Parts of the exercise
(1) According to the event text about the band dust, what is the title of the band's debut EP?
(2) Continue the event text about the band dust from where it stops.

Selected excerpt

━━━━━━━━

Thursday 9 October from 7pm to 8pm
Doors open 30 minutes before advertised starting times.
Formed against the backdrop of the pandemic in 2020, the project of Awabakal land / Newcastle-based dual guitarist-vocalists Gabriel Stove and Justin Teale, bassist Liam Smith, guitarist and saxophonist Adam Ridgway, and drummer Kye Cherry, dust offer an invigorating new take on Australian post-punk: progressive, catchy, and irresistible.
Just as artistically motivated by the fragmented, free-genre steps of Yung Lean and Burial, merging experimental jazz and electronica into a sound as immediate as Inhaler and Violent Soho, this idiosyncratic joining of the fringes comes together much like their roots in Newcastle, and the band’s careful balance of in-betweens.
Through their debut EP et cetera, etc dust set their sights on affirming their position in the local scene as vital and exciting. Born in the middle of periods of normalcy and uncertainty; not quite close enough to the major city scenes nor far enough isolated away; equally inspired by the groups making waves on both sides of the Pacific, dust take these keen observations to offer an invigorating take on Australian post-punk: progressive, catchy, and irresistible. In time, no doubt a contemporary answer to their hometown’s historic origins.
dust’s evolution continues on debut Sky Is Falling. Their sound, grounded in genre defiance and reinvention – shoegaze and electronic experimentalism side-by-side with elusive saxophone arrangements and abrasive guitar lines – is firmly rooted in melancholia and self-inquiry. Anarchic propulsion that denotes Geese to Double Virgo level extremities, with blissful nods to the classics, Sonic Youth, and My Bloody Valentine.

━━━━━━━━

Stored records:
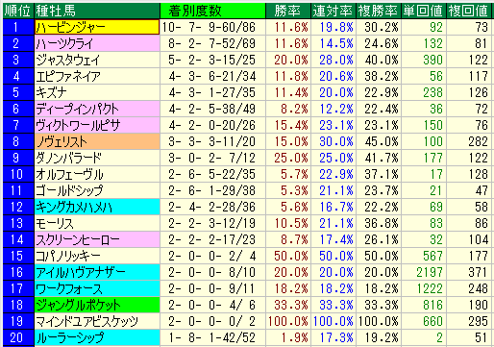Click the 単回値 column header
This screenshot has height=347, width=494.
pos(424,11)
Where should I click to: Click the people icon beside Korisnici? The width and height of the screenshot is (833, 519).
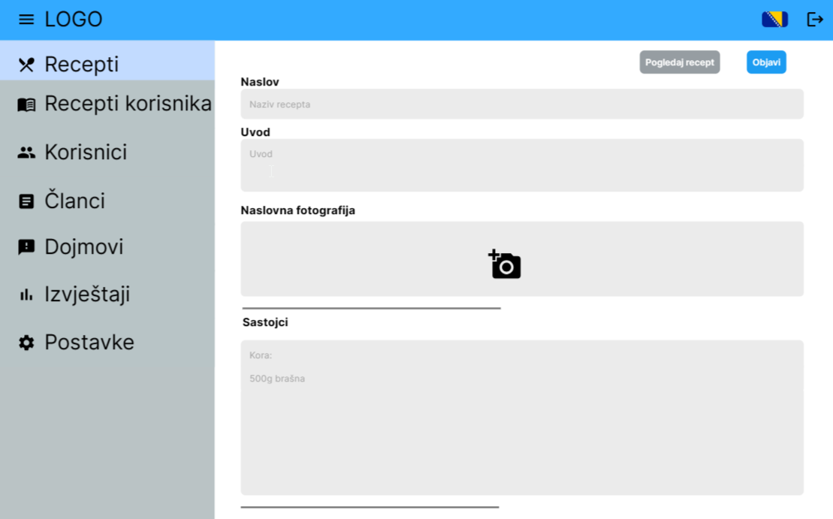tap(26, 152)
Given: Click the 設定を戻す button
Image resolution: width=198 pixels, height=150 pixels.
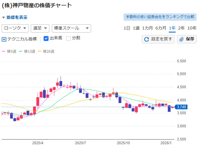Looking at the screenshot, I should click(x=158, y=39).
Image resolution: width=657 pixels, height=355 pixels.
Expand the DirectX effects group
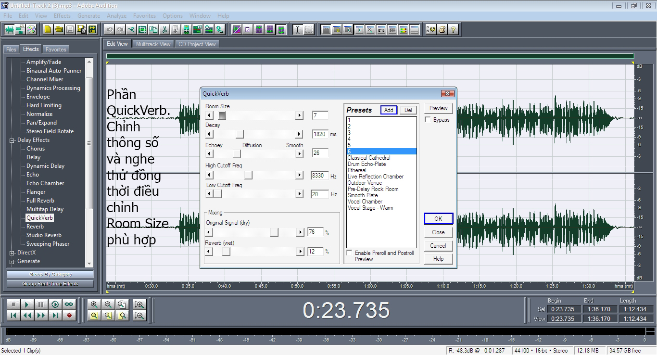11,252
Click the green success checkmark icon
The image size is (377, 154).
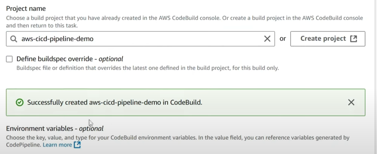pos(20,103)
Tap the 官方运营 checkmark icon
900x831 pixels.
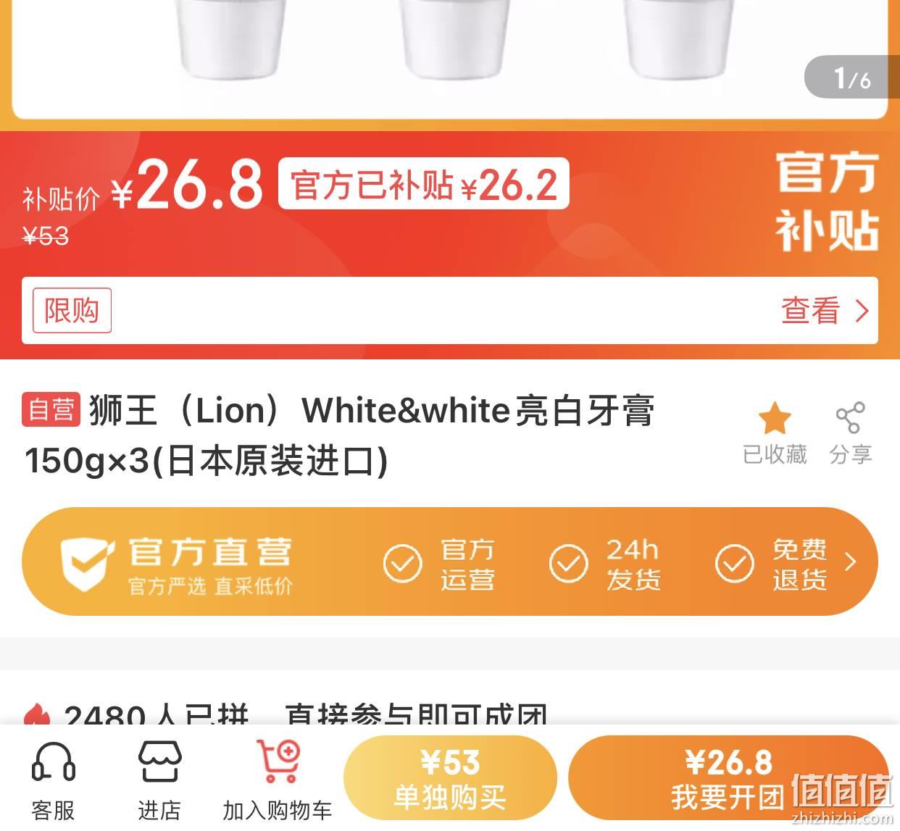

━━━━━━━━

Responses by task
(1) et cetera, etc

(2)
Their debut album, dust reveal, is a seminal moment. "On our first international tour, "the sky is falling" seemed to summarise the infinite and indefinite possibilities ahead. It was a phrase that kept surfacing between that formative moment on tour and the nihilistic lull after returning home to normal work and life. Accepting the unknown has made us more comfortable experimenting and taking risks in our songwriting.''
Sky Is Falling springboards contemporaries in Moin and untitled (halo) – their fusion, slightly softer and refined while still raw and spontaneous. Diverse in approach and wholly sub-genre agnostic, at once nostalgic and forward-leaning. Reflective of their restless engagement with the social zeitgeist, slouching towards the future that they uneasily attempt to define. Enter: Sky Is Falling, dust’s attempt at making sense of it all.
This performance by dust will premiere the band's new record in full for the first time ahead of its release the following day.
Tickets are free, available via ballot only.